Long-term peritoneal dialysis patients with tuberculous peritonitis, their ascites can be mainly neutrophils, a small number of tuberculous peritonitis ascites can be bloody or chylorrhea; especially when it is combined with cirrhosis ascites or severe hypoproteinemia, Ascites can be changed by leaking fluid, causing diagnostic difficulties.

Film degree exam

1. X-ray plain film can be seen in the increase of total abdominal density, ascites effusion, tuberculosis calcification, intestinal obstruction and other signs.

2. The barium meal examination shows intestinal flatulence, power loss, intestinal tube compression, traction, fixation and other performance.
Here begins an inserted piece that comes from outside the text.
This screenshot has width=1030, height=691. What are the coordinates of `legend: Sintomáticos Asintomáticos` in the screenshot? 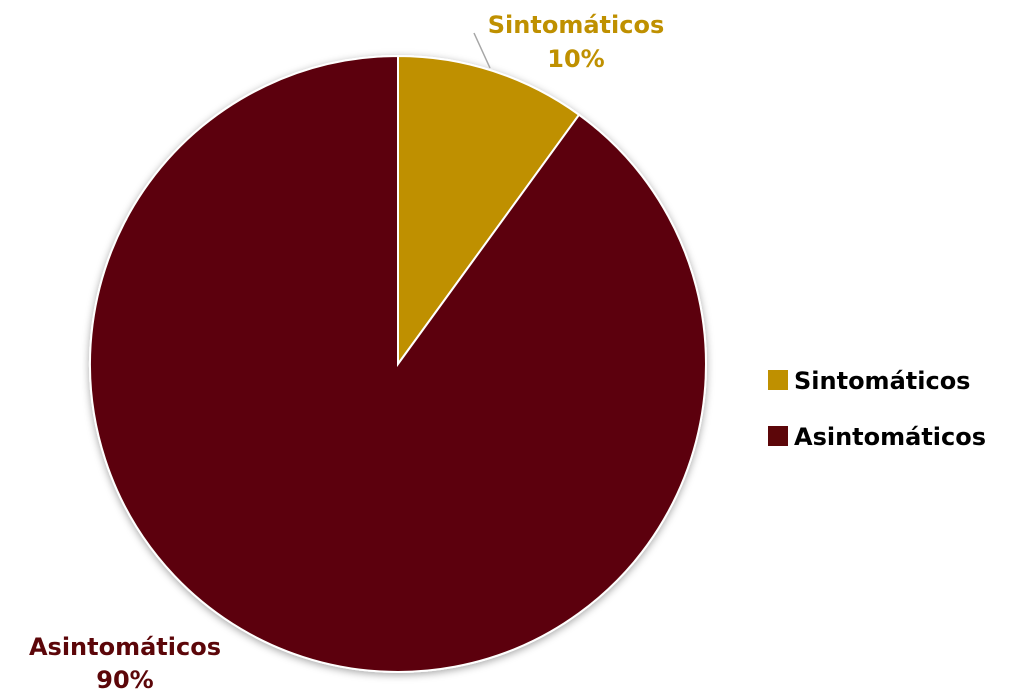 It's located at (877, 409).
3. Ultrasound examination is used to detect intra-abdominal effusion, and can be percutaneous peritoneal biopsy under ultrasound guidance, and encapsulated effusion.

4. CT or MRI in addition to help to find signs of effusion, intestinal adhesions, obstruction, etc., but also contribute to the identification of tuberculosis, blood ascites and cancerous ascites.

5. Laparoscopy is a safe and effective diagnostic method for early exudative cases. For patients with adhesion or cheese type, the peritoneal biopsy can be performed under the microscope.

Diagnosis

Diagnosis and diagnosis of tuberculous peritonitis

diagnosis

1. Most of the patients are young and middle-aged, especially women.

2. Have a history of tuberculosis or have extra-abdominal tuberculosis.

3. With fever, fatigue, weight loss, abdominal pain, bloating and diarrhea and other symptoms.

4. The abdominal wall is flexible, with or without signs of ascites or abdominal mass.

Differential diagnosis

1. Taking fever as the main manifestation such as high fever with acute abdominal pain, abdominal muscle tension, elevated white blood cell count should be differentiated from acute appendicitis, suppurative peritonitis; relaxation heat with hepatosplenomegaly, increased white blood cell count Should be differentiated from liver abscess, sepsis, puerperal fever; the need for missed fever with low white blood cell count and typhoid fever; fever with progressive weight loss and anemia or abdominal mass with abdominal lymphoma, malignant Tissue cell disease phase identification.

2. Ascites as the main manifestation of ascites or liver dysfunction should be differentiated from cirrhosis ascites; blood ascites with abdominal or pelvic mass as a prominent manifestation should be differentiated from the tumor; ascites stubborn and should be associated with constrictive pericarditis , hepatic vein occlusion syndrome, chronic pancreatic ascites, cancer, abdominal cavity metastasis and other identification.

3. Abdominal mass as the main manifestation of tuberculous peritonitis can occur in different parts of the abdominal mass, and has different traits, it should be differentiated from liver cancer, gastric cancer, colon cancer, ovarian cancer.